Another maneuver that former employee sources described: booking large reserves for unprofitable contracts. The scheme allegedly goes like this. TransDigm establishes reserves for contracts acquired where the expected margins are lower than its standard — let’s say 10%, when TransDigm normally expects 20%. When TransDigm later records $10 in sales under that contract, it books $1 in profit, but it will pull another dollar out of the loss contract reserve and add it to the P&L statement.
“It’s super-sketchy. To the rest of the world, it's like, wow, TransDigm is amazing, they buy these companies and their profitability turns around almost immediately.”
How does the accounting on this work?
When creating high reserves on either inventory or receivables, or on low profit contracts acquired likely as deferred revenue (a liability), TransDigm books reserves that reduce the value of the assets in the acquired company, or boosts liabilities. The other side of the transaction is an increase to goodwill.
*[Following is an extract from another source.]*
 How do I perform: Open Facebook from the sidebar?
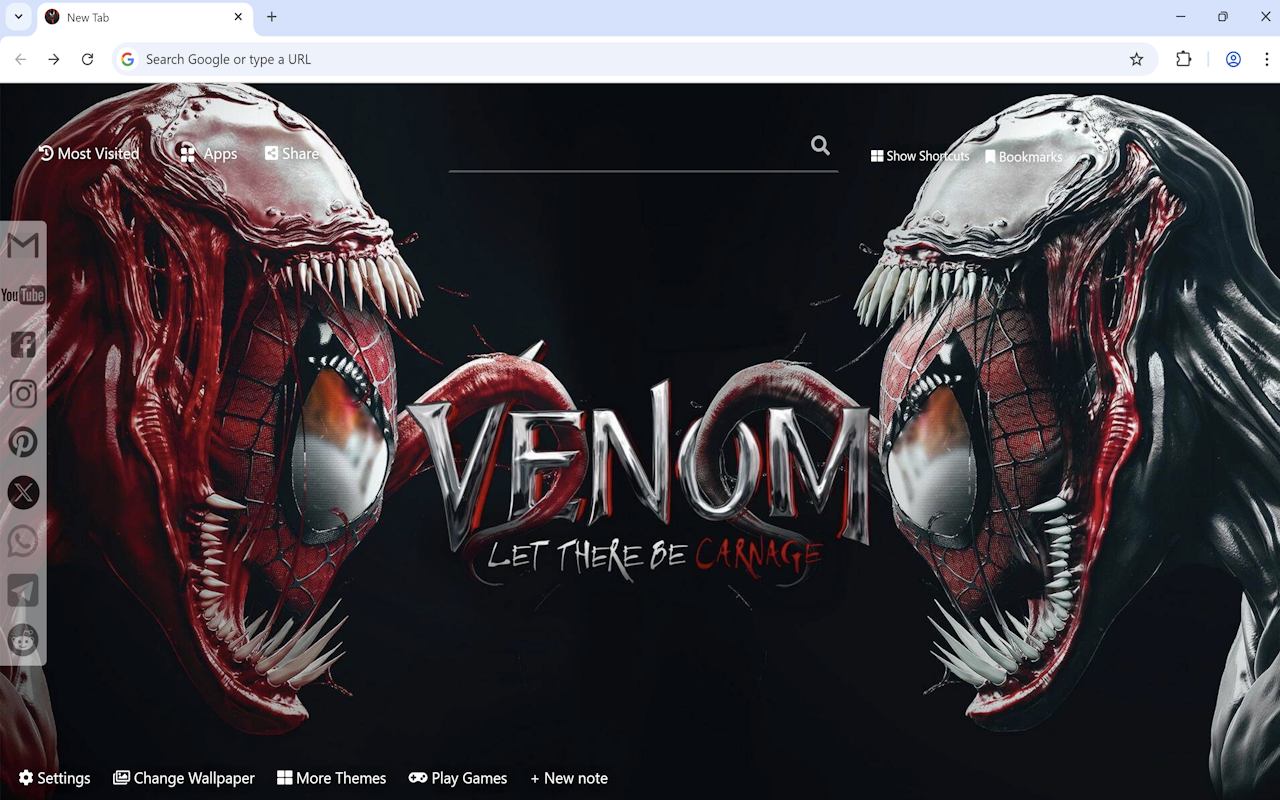(22, 344)
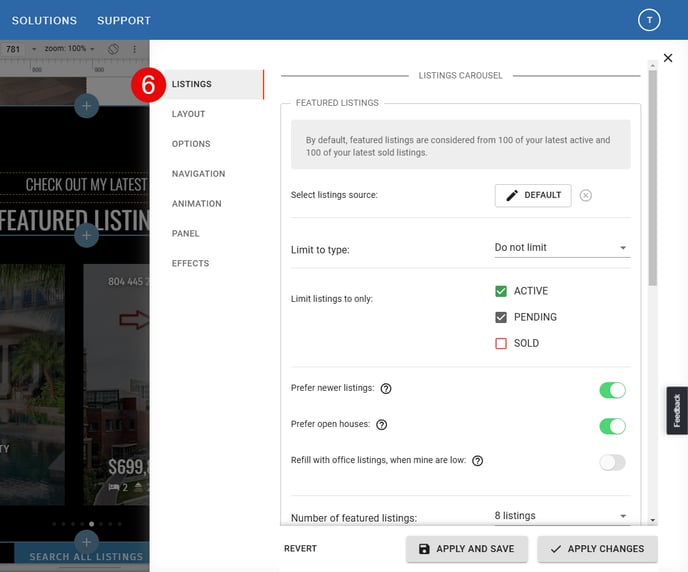Close the settings panel with X
Image resolution: width=688 pixels, height=572 pixels.
tap(668, 58)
Goodwill is an asset account that reflects the difference between the net fair value of assets and liabilities and the purchase price. — in other words the premium that TransDigm pays for the net assets compared to their fair value.
Goodwill is essentially is a statement of confidence, hopium, that TransDigm will realize the difference in value by improving the business via synergies, cost cutting or other genius moves.
TransDigm’s reported goodwill in 2022 is 48% of its total assets.
I said in the article that’s high. Some disagreed with me. The answer is it depends.
Here’s what Calcbench said about average goodwill as a percentage of assets in 2022.
Jeremy told me he checked some peers of TransDigm for fiscal 2022:
HEICO, 41% of assets, Howmet 39%, Raytheon 34%, Moog 24%, Honeywell 28%, Spirit 9.5%, Triumph 4.3%
Here’s what I said that ended up on the cutting room floor:
Goodwill often isn’t tightly scrutinized, McKenna said, and in a conglomerate, problems at a unit often get canceled out by the finances of others and don’t filter through to the consolidated financial statements.
For example, Berkshire Hathaway typically doesn’t disclose details about the success or failure of acquisitions that don’t materially impact overall results, she said. However, “even Berkshire Hathaway has an impairment here and there,” she points out -- whoppers like Kraft Heinz and Precision Castparts.